Overall deaths in the United States this year are more than 85% higher than in places such as Germany, Israel and Denmark after adjusting for population size. Deaths in the U.S. are 29% higher than even in Sweden
According to the CDC, 2,188,554 people have died in the US in 2020 up to October 13. That is 10% more than normal. If that is 85% higher than those other countries, they should have 40% fewer deaths than normal so far this year. That is obviously ridiculous, but just to be sure, here is some available data from those countries:
Here is a graph from Germany's Federal Statistical Office. 2020 is the red curve. The blue region is the range for the last few years. Looks like this is a fairly typical year there.
The website of Israel's Central Bureau of Statistics is not working, but here is an excerpt from an article in Haaretz: "A summary of Israeli deaths from March through July [2020] shows a similar trend, even slightly lower compared to last year. The figures show that 18,476 Israelis died during this period, 211 fewer than during the same period in 2019". That's a 1% decline.

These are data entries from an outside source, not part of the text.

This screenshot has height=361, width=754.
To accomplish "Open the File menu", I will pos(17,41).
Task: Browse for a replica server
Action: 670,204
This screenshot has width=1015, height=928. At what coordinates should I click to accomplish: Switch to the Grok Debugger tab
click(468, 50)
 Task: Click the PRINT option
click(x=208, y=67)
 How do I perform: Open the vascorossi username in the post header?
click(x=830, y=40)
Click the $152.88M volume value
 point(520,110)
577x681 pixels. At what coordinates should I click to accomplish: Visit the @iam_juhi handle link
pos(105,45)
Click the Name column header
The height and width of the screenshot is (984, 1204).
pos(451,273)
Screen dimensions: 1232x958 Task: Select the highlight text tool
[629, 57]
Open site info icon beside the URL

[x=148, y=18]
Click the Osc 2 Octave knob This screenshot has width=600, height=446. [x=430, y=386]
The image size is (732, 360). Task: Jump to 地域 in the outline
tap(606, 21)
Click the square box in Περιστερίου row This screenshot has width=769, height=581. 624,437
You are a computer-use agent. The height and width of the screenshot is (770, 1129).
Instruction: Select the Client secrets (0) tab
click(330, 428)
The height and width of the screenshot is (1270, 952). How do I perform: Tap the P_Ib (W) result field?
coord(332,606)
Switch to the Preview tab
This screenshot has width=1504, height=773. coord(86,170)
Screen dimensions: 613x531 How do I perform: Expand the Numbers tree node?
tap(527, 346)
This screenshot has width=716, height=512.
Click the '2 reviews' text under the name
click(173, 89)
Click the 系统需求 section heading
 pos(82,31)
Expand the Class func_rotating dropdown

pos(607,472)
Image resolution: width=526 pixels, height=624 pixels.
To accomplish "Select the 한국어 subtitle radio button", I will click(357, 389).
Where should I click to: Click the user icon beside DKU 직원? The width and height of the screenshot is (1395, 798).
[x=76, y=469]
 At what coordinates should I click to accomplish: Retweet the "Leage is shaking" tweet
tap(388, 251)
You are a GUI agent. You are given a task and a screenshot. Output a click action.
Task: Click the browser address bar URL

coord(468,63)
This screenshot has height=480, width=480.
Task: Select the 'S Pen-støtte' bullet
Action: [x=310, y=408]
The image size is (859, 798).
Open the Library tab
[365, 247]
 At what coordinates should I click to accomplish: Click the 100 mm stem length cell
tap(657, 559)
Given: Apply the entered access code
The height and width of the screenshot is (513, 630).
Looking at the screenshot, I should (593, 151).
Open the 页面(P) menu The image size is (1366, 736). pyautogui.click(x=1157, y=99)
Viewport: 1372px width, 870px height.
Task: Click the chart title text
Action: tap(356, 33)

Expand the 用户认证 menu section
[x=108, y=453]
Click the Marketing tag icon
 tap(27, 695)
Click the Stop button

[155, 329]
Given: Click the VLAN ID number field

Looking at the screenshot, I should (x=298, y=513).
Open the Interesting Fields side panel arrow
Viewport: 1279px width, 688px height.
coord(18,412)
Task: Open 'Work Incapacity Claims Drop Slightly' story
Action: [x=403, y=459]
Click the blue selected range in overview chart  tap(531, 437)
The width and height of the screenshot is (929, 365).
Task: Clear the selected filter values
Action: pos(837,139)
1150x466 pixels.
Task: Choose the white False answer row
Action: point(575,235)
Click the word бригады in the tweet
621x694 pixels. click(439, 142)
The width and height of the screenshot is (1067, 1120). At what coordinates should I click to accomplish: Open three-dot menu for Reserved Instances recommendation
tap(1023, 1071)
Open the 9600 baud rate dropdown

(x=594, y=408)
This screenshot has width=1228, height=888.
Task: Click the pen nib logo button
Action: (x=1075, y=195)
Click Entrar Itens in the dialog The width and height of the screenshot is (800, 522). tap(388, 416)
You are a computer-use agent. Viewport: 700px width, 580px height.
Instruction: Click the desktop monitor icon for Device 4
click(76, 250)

According to the Statistics Denmark, 40858 Danes died from 1/1/2019 through 10/4/2020, and 40775 died from 1/1/2020 through 10/4/2020, a 0.3% decrease.
According to Statistics Sweden, there were 9696 deaths in the first 40 weeks of 2020 compared to an average of 8262 for the first 40 weeks of the previous 5 years. This is a 17% increase. So Sweden is actually doing worse than the US.
Even looking just at confirmed COVID-19 deaths, the number of people dying since May 10th — again after adjusting for population size — is on average 50% higher than every other country in the study. In addition the rate people are dying in the U.S. has stayed far above everywhere else. Emanuel says the current elevated mortality rates are important because they eliminate the chaotic early months of the pandemic when testing, treatment and reporting varied dramatically around the globe.
This is an unfair comparison. Many parts of the US had their epidemic at different times. For example, Arizona, Florida, and Texas didn't really get started until July. Europe was done by June.
If the U.S. had managed to keep its per capita death rate at the level of Italy's, 79,120 fewer Americans would have died.
That means Italy had 36% fewer deaths per capita. Actually Italy had 574 deaths per 1M population while the US had 660. That's 13% less. Not that that's good for the US, but at least get your facts straight.